TOP DUO: Headteachers Paulette Osborne (left) and Ava Sturridge-Packer, CBE.

TWO OF Birmingham’s most successful headteachers have revealed the secret to inspiring hundreds of youngsters in their care while also confronting their own issues – that of racial discrimination.

Ava Sturridge-Packer and Paulette Osborne shared their experiences during a conference at the University of Birmingham on British Schools & the Black Child.

Both women have been pioneers in their field as they transformed struggling primary schools in Birmingham’s inner-city and raised the self esteem of both pupils and parents along the way.
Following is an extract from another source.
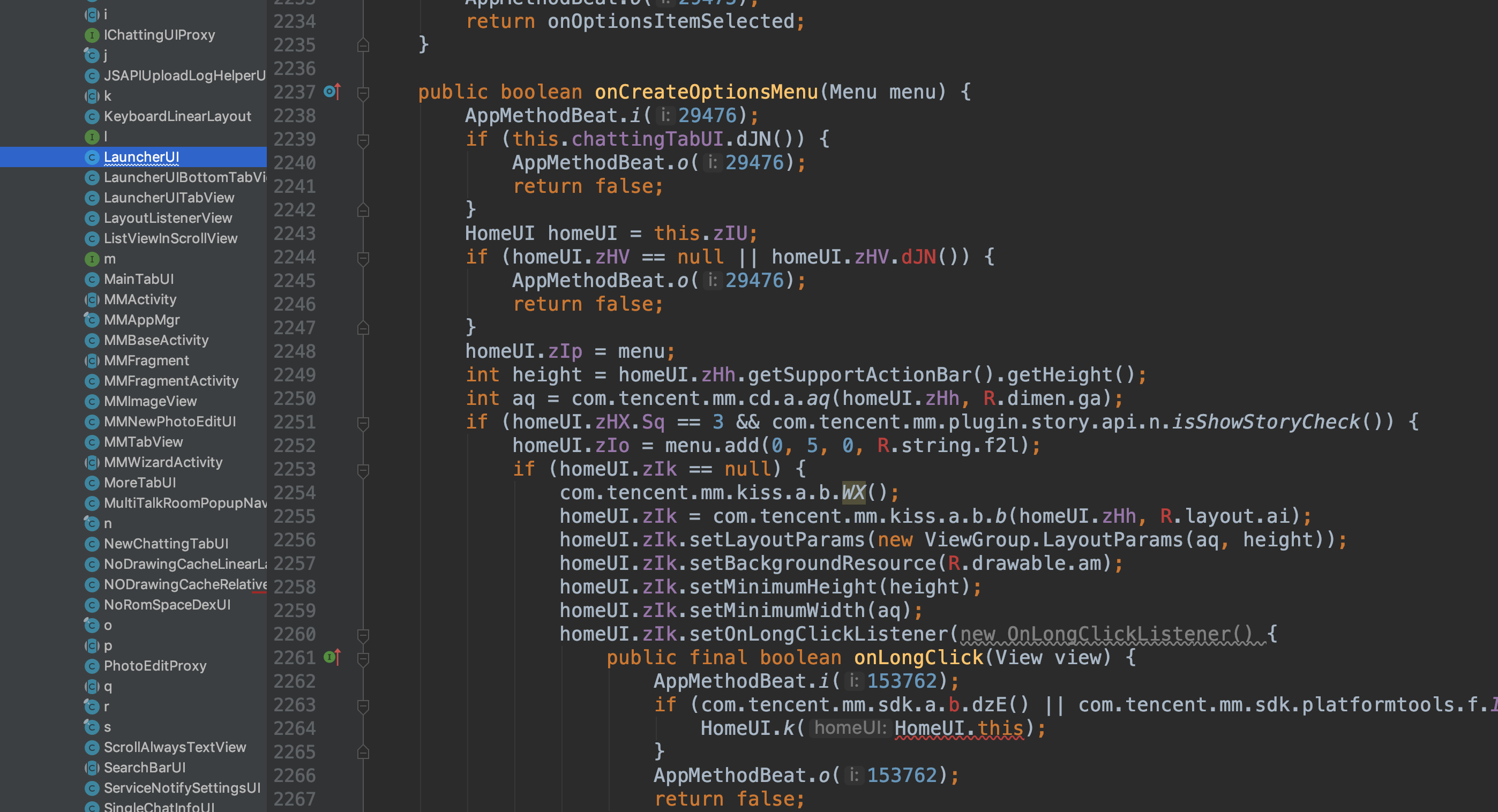Fold the onLongClick method on line 2261
The image size is (1498, 812).
coord(363,659)
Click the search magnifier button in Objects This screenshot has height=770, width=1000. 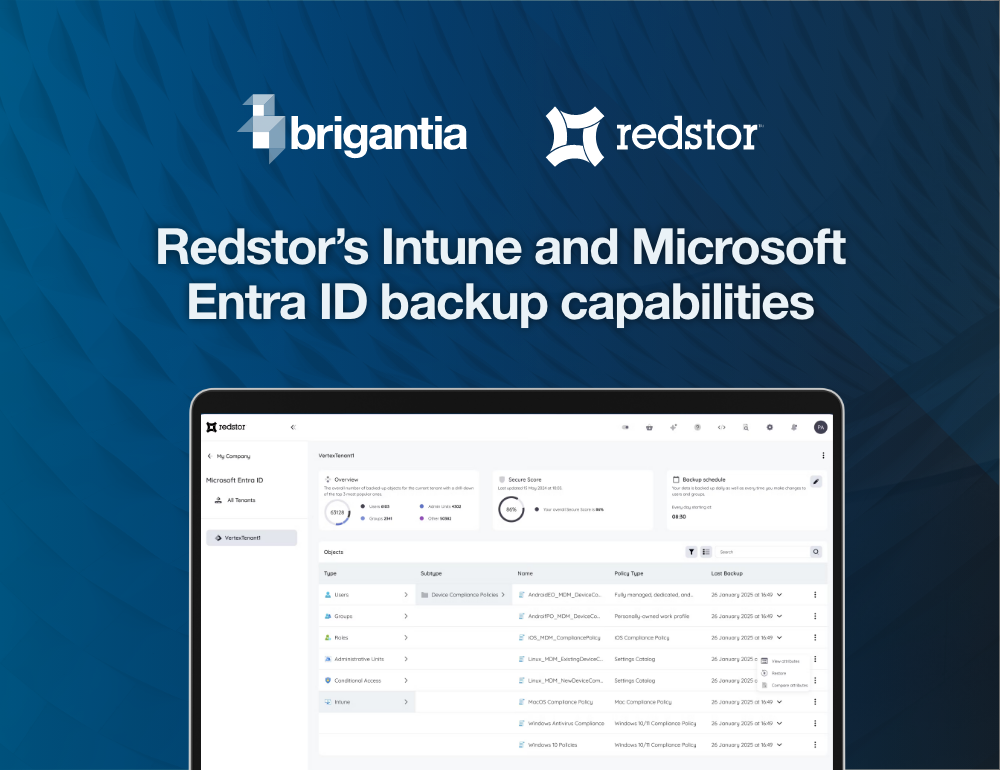816,551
Sturridge-Packer, a national leader in education, who is part of the Sturridge football family, is executive head of St Mary’s Church of England Primary Academy in Handsworth, and is also now head of Handsworth’s St Michael’s C of E Primary for the past three years.

The Kingston-born teacher revealed that her own experiences of failing the eleven-plus exam as a child and not getting good enough grades to get into law school helped her to cope with setbacks.

But it’s clear her skills as a teacher are immense as her hands-on approach moved St Mary’s out of special measures within two years of taking on the failing school.

She stressed the importance of raising her pupils’ pride through their own achievements and self image, pointing out that it is the attention sometimes to small details that made all the difference.

Paulette Osborne, Sturridge-Packer’s mentor, has been head of St Mathew’s Church of England Primary School in Nechells, the fifth most deprived area in the UK, since 2009.

One of the first things Osborne did was improve the school’s relationship with the parents of pupils – something that is reflected in the last OFSTED report which ranked their parent partnership as ‘outstanding’.

Her deputy, Sonia Thompson, contributes to the school’s unique status; two of its most senior teachers are of African-Caribbean background.

Osborne said: “Only recently a man came to the school to do a repair job and was introduced to both of us. He then said: ‘Right ladies, who is in charge here?

“People still have difficulty realising that two black women can be in charge!”